The most rapid change in the slope of patient recovery came very early after treatment, Gore said, either for better or worse. However, once more than two years had passed, the patient's recovery or decline had stabilized.
The study patients were diagnosed with the most common type of prostate cancer, low-risk, clinically localized disease. Many of the patients were older men and already were experiencing age-related functional issues such as erectile dysfunction, so each had individual baseline goals to achieve.

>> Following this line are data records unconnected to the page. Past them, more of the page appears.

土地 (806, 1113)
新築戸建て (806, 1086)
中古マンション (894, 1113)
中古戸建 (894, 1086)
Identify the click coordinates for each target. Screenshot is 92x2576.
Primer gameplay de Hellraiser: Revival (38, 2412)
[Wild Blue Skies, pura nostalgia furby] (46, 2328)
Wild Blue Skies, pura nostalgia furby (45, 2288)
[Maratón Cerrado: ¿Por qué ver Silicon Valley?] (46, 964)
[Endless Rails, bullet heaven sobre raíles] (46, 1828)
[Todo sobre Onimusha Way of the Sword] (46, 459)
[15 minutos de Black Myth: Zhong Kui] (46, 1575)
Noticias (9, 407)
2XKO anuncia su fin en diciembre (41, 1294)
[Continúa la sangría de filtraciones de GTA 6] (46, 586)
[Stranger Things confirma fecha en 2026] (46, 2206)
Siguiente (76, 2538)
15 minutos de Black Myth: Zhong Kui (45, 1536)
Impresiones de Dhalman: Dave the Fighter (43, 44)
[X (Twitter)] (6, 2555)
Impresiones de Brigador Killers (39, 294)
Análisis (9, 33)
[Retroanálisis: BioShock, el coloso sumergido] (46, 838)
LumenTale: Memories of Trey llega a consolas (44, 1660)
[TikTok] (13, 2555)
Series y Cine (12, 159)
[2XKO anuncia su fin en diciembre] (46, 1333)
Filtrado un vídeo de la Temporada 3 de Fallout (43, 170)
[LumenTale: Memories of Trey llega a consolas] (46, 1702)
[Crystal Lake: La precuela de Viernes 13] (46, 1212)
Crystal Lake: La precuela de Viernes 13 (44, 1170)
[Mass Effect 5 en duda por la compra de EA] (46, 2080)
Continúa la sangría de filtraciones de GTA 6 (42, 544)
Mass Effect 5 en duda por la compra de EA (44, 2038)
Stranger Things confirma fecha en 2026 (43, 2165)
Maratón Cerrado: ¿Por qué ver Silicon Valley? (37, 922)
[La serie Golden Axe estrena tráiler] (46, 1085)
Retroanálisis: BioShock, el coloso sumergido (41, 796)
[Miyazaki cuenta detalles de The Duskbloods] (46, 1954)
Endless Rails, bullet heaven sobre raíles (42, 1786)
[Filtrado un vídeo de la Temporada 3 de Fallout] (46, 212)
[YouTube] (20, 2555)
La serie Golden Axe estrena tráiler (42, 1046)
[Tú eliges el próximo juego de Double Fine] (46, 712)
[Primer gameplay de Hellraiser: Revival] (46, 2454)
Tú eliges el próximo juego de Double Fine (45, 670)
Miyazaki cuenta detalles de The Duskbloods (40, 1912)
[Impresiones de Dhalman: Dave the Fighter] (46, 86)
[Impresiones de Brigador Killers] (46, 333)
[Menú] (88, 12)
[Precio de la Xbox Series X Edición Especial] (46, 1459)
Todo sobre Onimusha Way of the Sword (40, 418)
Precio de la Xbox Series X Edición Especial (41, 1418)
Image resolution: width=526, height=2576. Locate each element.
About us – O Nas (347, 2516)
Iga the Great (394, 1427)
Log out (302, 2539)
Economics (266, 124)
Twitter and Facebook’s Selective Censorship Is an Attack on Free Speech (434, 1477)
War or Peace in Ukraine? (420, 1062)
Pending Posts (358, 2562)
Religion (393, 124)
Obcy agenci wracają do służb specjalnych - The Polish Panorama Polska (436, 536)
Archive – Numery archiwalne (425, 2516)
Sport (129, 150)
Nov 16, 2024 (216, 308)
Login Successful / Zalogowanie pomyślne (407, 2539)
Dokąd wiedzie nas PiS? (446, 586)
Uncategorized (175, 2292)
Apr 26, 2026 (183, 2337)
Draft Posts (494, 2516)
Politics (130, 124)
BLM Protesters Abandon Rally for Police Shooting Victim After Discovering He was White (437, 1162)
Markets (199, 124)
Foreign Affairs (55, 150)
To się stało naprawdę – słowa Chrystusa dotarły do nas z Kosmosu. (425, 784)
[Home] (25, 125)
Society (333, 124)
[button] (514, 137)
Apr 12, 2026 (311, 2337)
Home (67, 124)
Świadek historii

The study will allow oncologists to look at the patient, look at the characteristics of their cancer and determine what treatment will mostly likely help them to achieve their baseline health-related quality of life. For example, a patient with an existing irritable bladder condition should probably not receive external beam radiation because the treatment could exacerbate the underlying condition. A patient's acceptance of potential side effects also should be considered.
"Different men are bothered by different things, so it depends on what their baseline function is," Litwin said. "If a man is already impotent, for example, loss of sexual function won't be an issue in making a treatment decision."
Funding for the study came from the California Department of Health Services.